Der Therapeut sollte wissen, dass seine Rolle zu Ende ist, wenn diese Menschen imstande sind, selbst – ohne Verletzung ihrer Mitmenschen – ihre eigenen Quellen der Befriedigung und Sicherheit zu finden, unabhängig von der Zustimmung ihrer Nachbarn, ihrer Familie und der öffentlichen Meinung. Solch eine Haltung ist erforderlich, weil in der Regel die Heilung eines Schizophrenen nicht in der Umwandlung der schon vor der Krankheit bestehenden Persönlichkeit in eine andere Art von Persönlichkeit besteht. In diesem Sinne ist Schizophrenie keine Krankheit, sondern ein spezifischer Persönlichkeitsstatus mit eigenen Lebensformen. Ich bin davon überzeugt, dass viele Schizophrene gesund werden könnten, wenn das Ziel der Behandlung im Sinne der Bedürfnisse der schizoiden Persönlichkeit […] verstanden würde, und […] nicht im Sinne des nicht schizophrenen, konformistischen „guten Staatsbürgers“, des Psychiaters.“

– Fromm-Reichmann: Intensive Psychotherapie[13]

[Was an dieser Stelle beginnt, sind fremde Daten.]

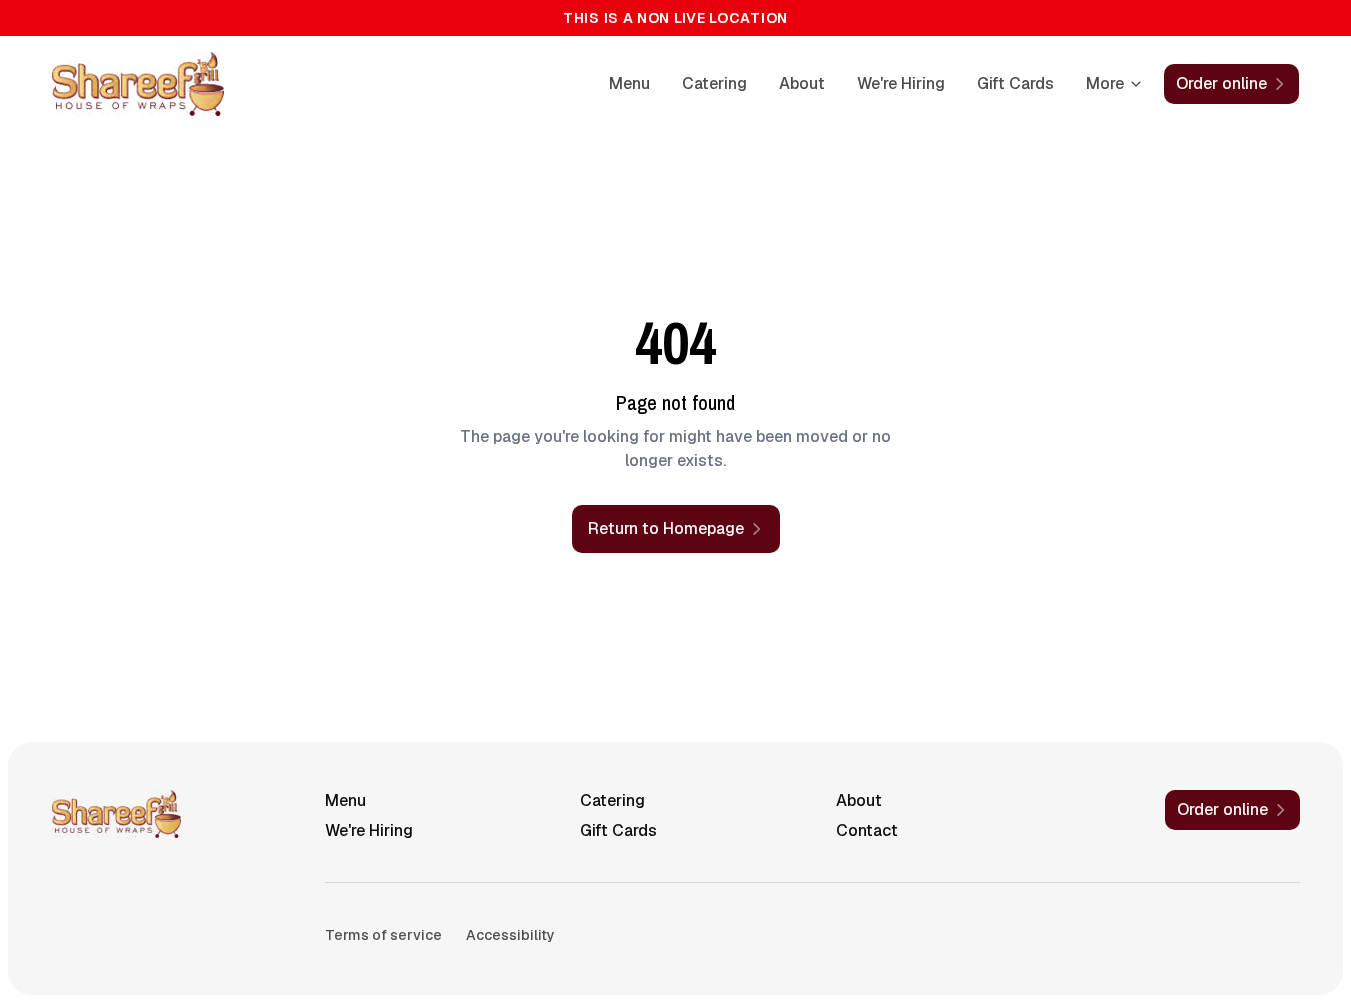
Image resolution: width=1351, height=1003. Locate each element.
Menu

Niemals darf der Schmerz uns leiten. Unser Handeln erwächst aus dem angstlosen Wissen um unsere Geborgenheit im Sinn, um unsere Beseeltheit und um die ewige Einheit von allem. Wir handeln immer in Liebe zu allem und jedem. Es existiert keine innere Trennung. Niemals darf der Schmerz allein uns leiten.